Tokenization without purpose adds no value
Kalsi’s remarks come at a time when the tokenization of real-world assets (RWAs) — from real estate and stocks to commodities and intellectual property — is gaining momentum across both traditional finance and decentralized finance (DeFi). Major financial institutions, including BlackRock and JPMorgan, have explored tokenized funds and bonds, but Kalsi warns that the underlying technology alone is not a value driver.
“There is no inherent value in the mere act of tokenization,” Kalsi said. He pointed to the example of converting a stock into a tokenized form, noting that such a move adds no intrinsic benefit unless it unlocks new functionality — such as fractional ownership, programmable compliance, or 24/7 settlement.
The CEO’s perspective highlights a growing debate in the crypto and blockchain industry: whether tokenization is a transformative innovation or simply a technical novelty. For Kalsi, the answer lies in utility rather than digitization.
Practical use cases over technical novelty
Industry data supports Kalsi’s caution. According to a 2024 report from the Bank for International Settlements, many tokenization projects have struggled to move beyond pilot phases due to unclear value propositions and regulatory fragmentation. While the total value of tokenized assets is projected to reach $16 trillion by 2030, according to some estimates, the path to that milestone depends on solving real-world friction points.
Kalsi emphasized that successful tokenization must solve a genuine problem — such as reducing settlement times, enabling micro-investing, or automating compliance through smart contracts. Without these tangible benefits, he argued, tokenization risks becoming a solution in search of a problem.
What this means for investors and the broader market
For investors and institutions evaluating tokenized assets, Kalsi’s comments serve as a reminder to look beyond the blockchain wrapper.
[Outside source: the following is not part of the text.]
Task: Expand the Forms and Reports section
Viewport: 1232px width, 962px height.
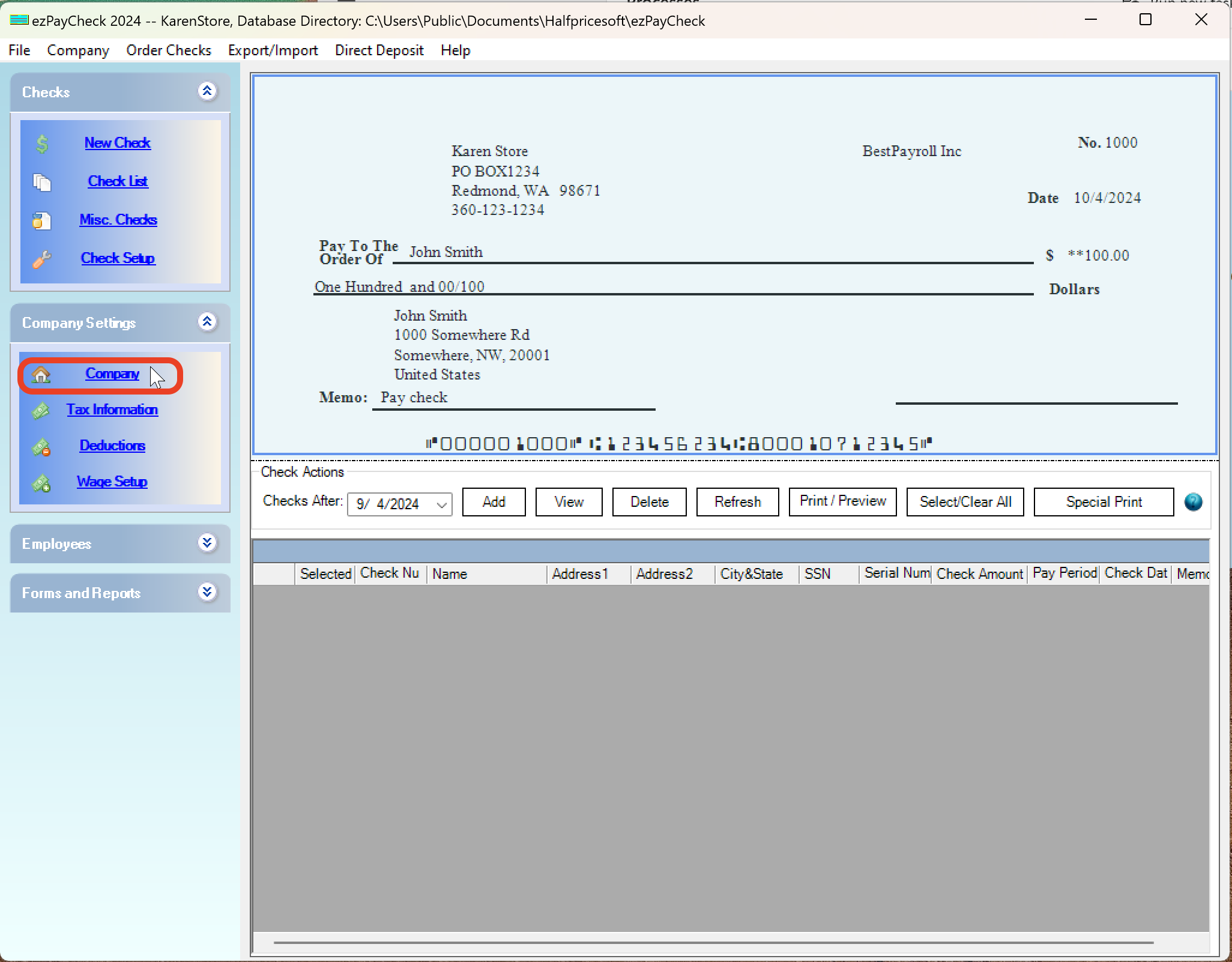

The underlying asset, the legal framework, and the practical utility of the token matter far more than the technology used to issue it.
Regulators are also paying closer attention. The U.S. Securities and Exchange Commission and European Securities and Markets Authority have both signaled that tokenized securities will be subject to the same investor protection rules as traditional instruments. This regulatory reality reinforces Kalsi’s point: tokenization must deliver measurable improvements, not just technical novelty.
Conclusion
As the tokenization trend continues to grow, leaders like Armaan Kalsi are urging the industry to focus on substance over form. The success of tokenization will ultimately depend not on how many assets are moved on-chain, but on whether those assets gain new, practical capabilities that benefit end users. For now, the message from Genius Trading is clear: utility is not optional — it is the entire point.
FAQs
Q1: What is tokenization in blockchain?
Tokenization is the process of converting rights to a real-world asset into a digital token on a blockchain. This can apply to stocks, real estate, commodities, and more.
Q2: Why does Armaan Kalsi say tokenization needs real-world utility?
Kalsi argues that simply moving an asset on-chain adds no value unless the token provides practical benefits like fractional ownership, faster settlement, or programmable compliance.
Q3: What are examples of tokenization with real utility?
Examples include tokenized real estate allowing micro-investment, tokenized bonds with automated interest payments, and tokenized commodities enabling 24/7 trading and instant settlement.